Authorities pinpoint the worst trouble spots as being Mae Sai district of Chiang Rai where tiny dust particles in the air reached a dangerous 305.6 microgrammes per cubic metre of air on Thursday and Pai district of Mae Hong Son. The haze is exacerbated by bushfires and smoke wafting across the border from Myanmar.

This year the Northeast is also afflicted by heavy burn-offs taking place in Chaiyaphum while other provinces east of Bangkok have not escaped unscathed. Minor respite has come in the form of cloud seeding operations, use of fire engines to spray residential neighbourhoods and a high-pressure area from China.

But lasting relief will only come with the rain season.

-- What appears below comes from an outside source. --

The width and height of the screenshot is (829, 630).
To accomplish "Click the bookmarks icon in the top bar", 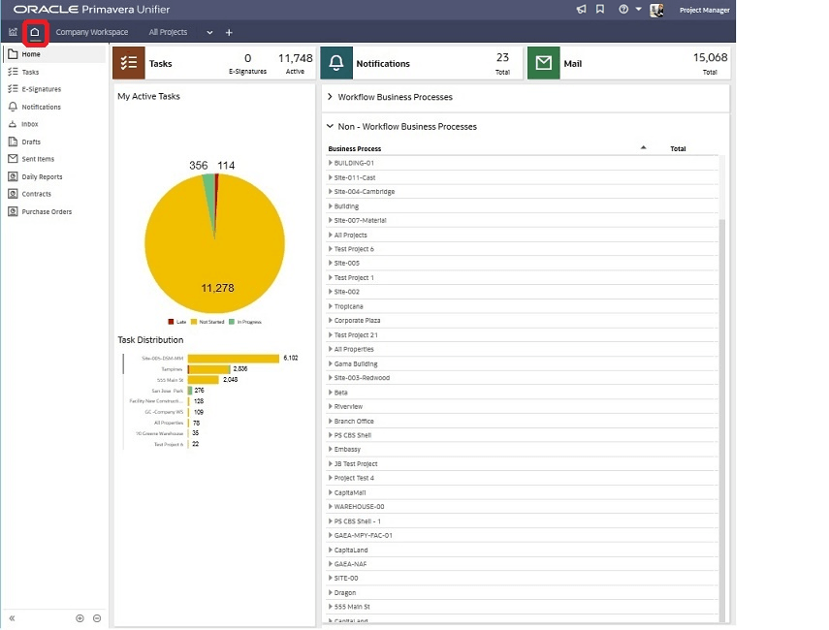I will coord(602,10).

Every year history repeats itself and creates an intolerable situation for those living in or just visiting the North. In particular, tourism suffers greatly. It is unfair to simply expect people to continue to put up with a clearly avoidable situation. Health and forestry officials do launch campaigns to persuade landowners not to burn forests, rubbish or grass but these tend to lapse as soon as the haze dissipates. It is time to get tough and slap heavy fines and jail sentences on the actual owners of the land on which the fires are started, not just the farmers who plant their crops on it.

These same landowners ignored the Chiang Rai governor's invocation of the Disaster Prevention and Mitigation Act this week and a plea from health and tourism authorities to stop burning in the province and harming its people. They are not above the law. Let us see them face the legal consequences, which will also measure how seriously those in power take this problem.